AUSTIN, Texas — City of Austin leaders announced Tuesday that one nursing home in Travis County has 12 residents and a worker who have died from COVID-19.
Local and State leaders still refuse to disclose the names of facilities with confirmed cases of the virus, but now lawmakers and family members are pushing for the State to do more.
"I would love for the State to say, 'Hey, we're going to be testing everybody, making sure there are deep cleans taking place with all the facilities,'" Rietta McKnight said.
McKnight's dad lives in Elmcroft of Austin, an assisted living facility.
According to emails sent to families, workers there have tested positive for the virus.
McKnight thinks all nursing homes need more resources to protect people inside.
"They're at such a high risk of becoming infected and obviously dying because of that," McKnight said. "So, to me, that's vital."
No one from Elmcroft has responded to KVUE's request for comment.
But earlier Tuesday, Austin Public Health (APH) confirmed there are 13 facilities in Travis County with a COVID-19 cluster. There are at least 280 confirmed cases of the virus, and 27 people have died.
"We've got a big problem," Austin City Councilmember Ann Kitchen said. "We're not talking about one place, we're talking about multiple places."
One facility has 76 cases, according to APH. That includes the deaths of 12 residents and one worker.
The City won't say which nursing home that is, but KVUE learned last week that a worker died at West Oaks Nursing and Rehabilitation Center. A spokesperson from West Oaks would not confirm the number of cases currently inside that facility.

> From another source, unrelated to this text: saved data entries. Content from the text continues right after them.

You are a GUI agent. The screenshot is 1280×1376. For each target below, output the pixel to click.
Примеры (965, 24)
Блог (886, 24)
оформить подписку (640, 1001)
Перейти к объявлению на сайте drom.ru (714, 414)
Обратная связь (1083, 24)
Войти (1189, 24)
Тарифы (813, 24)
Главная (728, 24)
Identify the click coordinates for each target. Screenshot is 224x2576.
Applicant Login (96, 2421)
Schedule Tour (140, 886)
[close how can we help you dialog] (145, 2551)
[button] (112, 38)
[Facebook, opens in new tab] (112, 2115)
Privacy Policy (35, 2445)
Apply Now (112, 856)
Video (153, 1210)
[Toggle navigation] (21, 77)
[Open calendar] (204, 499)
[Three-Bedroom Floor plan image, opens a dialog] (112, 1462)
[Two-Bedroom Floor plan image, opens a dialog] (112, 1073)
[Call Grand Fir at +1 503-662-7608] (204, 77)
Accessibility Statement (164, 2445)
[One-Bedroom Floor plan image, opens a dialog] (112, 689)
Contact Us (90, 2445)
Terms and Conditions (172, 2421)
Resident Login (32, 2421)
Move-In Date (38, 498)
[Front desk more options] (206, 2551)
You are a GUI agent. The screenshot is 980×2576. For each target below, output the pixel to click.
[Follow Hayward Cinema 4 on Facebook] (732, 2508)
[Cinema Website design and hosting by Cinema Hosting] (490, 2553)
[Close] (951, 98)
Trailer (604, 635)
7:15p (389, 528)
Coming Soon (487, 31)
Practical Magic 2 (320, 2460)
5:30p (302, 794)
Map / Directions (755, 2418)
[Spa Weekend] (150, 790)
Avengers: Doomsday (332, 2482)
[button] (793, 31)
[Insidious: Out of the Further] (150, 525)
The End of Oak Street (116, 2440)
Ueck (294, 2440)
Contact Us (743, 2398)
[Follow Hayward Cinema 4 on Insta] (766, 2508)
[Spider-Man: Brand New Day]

On Monday, state representatives from the Travis County delegation sent a letter to Gov. Greg Abbott requesting more PPE, testing and staffing for nursing homes.
"As of today, our nursing homes are not ready to reopen Texas," Rep. Gina Hinojosa (District 49) said.
Hinojosa also said the State should be more transparent about information regarding nursing homes with COVID-19.
"I think the more transparency we have about this, the more confident people can feel about what our state's response is, what our local response is," Hinojosa said.
Rep. James Talarico also sent a similar letter to the governor signed by more than one-third of the Texas House asking for emergency funding, transparent reporting, and universal testing for long-term care facilities — including nursing homes, state-supported living centers and group homes.
“This pandemic has exposed the neglect of our state’s most vulnerable populations, in particular our long-term care facilities,” said Talarico. “For years, our state has failed to prioritize elderly Texans and Texans with disabilities. Now these facilities are the epicenters of the pandemic. We must protect our most vulnerable neighbors. This is a moral moment for our state.”
City and State officials cite personal health privacy laws as the reason they won't tell people which nursing homes have cases of the coronavirus.
On Tuesday, KVUE Political Anchor Ashley Goudeau asked Gov. Abbott to weigh in on the State's refusal to release records of nursing home facilities with cases of the virus.
"I would need to talk to the folks at DSHS to find out why they are not releasing that information," Abbott said.
Lawmakers and families are hoping more transparency comes soon. And McKnight hopes everyone in these homes is tested more than once.
"I would say every two weeks or so," McKnight said. "You know, I'm dreaming of the perfect scenario here. That's the only way we can be sure everything is okay."
The Texas Health and Human Services Commission sent a letter to the Attorney General's Office on Monday arguing they should not have to release nursing home facility names.